Listening effort of natural speaking styles
According to the hyper-hypo model of speech communication two principles govern human speech production; efficacy and economy. From the speaker's side, there is a constant negotiation between maximizing clarity and minimizing production effort which leads to natural speech adaptations from effortless to effortful and vice versa that aim to maintain intelligibility in dynamically changing listening environments. From the listener's side, speech in noise studies have shown that speaker's adaptations are beneficial for the listener, reducing listening effort.
In this work, we aim to measure objectively listeners' effort on processing natural speaking styles. Unlike other studies that vary intelligibility levels by degrading (e.g. vocoded speech) or modifying speech properties (spectral boosting, duration transformations), our main focus is on the cognitive demands of processing natural speech. Physiological responses to clear, casual and Lombard speaking styles in quiet, reverberation and cafeteria noise were measured using pupil dilation metrics. A total of 40 normal-hearing Spanish natives were tested using a combination of the above speaking styles and the masker types at a specific signal-to-noise ratio level for restaurant and reverberation estimated to induce 70% of intelligibility on the style of speech considered most effortful, namely casual speech. To evaluate the performance of pupil dilation metrics, subjective evaluations have also been collected on speech intelligibility through oral responses on the attended stimuli and on listening effort in the form of questionnaires. A mixed effects model with subjective listening effort and intelligibility scores as fixed factors and participant as random factor, revealed significant effects and interactions on peak pupil dilation. Both masker type and speaking style contributed to this significance. Interestingly, the peak pupil dilation metric follows the subjective listening effort pattern of the speaking style which may suggest that it reveals the cognitive effort of processing speech.

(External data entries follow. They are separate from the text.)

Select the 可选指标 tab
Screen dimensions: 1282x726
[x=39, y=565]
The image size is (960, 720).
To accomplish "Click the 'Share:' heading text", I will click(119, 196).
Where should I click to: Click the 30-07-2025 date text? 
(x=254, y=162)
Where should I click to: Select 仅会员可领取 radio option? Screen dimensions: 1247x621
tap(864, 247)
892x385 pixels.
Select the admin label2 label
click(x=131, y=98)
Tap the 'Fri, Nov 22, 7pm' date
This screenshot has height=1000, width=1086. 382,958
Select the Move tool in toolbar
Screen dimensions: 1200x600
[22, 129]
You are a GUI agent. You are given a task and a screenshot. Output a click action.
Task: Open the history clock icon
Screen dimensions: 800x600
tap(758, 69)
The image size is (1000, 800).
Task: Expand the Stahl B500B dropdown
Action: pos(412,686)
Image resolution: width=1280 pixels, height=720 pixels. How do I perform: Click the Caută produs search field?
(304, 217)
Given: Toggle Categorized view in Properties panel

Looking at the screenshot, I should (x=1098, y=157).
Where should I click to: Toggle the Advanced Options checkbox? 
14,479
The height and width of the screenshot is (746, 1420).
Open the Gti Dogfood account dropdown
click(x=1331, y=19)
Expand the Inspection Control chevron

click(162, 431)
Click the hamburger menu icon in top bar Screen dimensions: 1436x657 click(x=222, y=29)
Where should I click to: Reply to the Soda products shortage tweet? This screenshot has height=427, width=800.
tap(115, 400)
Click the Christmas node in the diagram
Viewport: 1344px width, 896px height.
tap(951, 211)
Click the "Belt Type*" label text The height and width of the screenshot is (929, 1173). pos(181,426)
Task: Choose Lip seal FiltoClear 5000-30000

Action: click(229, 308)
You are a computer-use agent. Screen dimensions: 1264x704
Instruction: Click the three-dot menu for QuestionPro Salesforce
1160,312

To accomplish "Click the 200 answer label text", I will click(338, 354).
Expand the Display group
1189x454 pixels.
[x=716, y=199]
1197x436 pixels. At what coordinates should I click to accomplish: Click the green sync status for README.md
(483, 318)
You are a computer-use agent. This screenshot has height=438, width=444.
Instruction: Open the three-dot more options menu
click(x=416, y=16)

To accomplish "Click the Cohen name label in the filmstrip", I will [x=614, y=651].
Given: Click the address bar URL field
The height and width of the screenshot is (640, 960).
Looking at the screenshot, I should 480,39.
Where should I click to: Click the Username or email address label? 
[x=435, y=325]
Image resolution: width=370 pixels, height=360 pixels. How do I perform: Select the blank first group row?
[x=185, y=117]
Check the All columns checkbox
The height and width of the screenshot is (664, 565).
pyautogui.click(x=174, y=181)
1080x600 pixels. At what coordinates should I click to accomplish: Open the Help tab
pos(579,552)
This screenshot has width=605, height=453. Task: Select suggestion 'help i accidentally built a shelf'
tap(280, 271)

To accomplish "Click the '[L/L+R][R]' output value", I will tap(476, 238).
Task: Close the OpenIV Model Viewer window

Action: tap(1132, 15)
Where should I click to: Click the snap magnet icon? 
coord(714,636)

Last, we introduce the phonological awareness theory to explain participants' variability on listening effort and physiological responses. Phonological awareness capacity is participants' ability to manipulate and process speech sounds. It has been found that for participants with impeded phonological processing, listening effort increases significantly in noisy conditions. To estimate participants' phonological awareness, we designed a battery of phonological tasks for adults. Surprisingly enough, correlation analysis on the phonological scores and listening effort evaluations and on the phonological scores and physiological metrics did not show any significant relationships.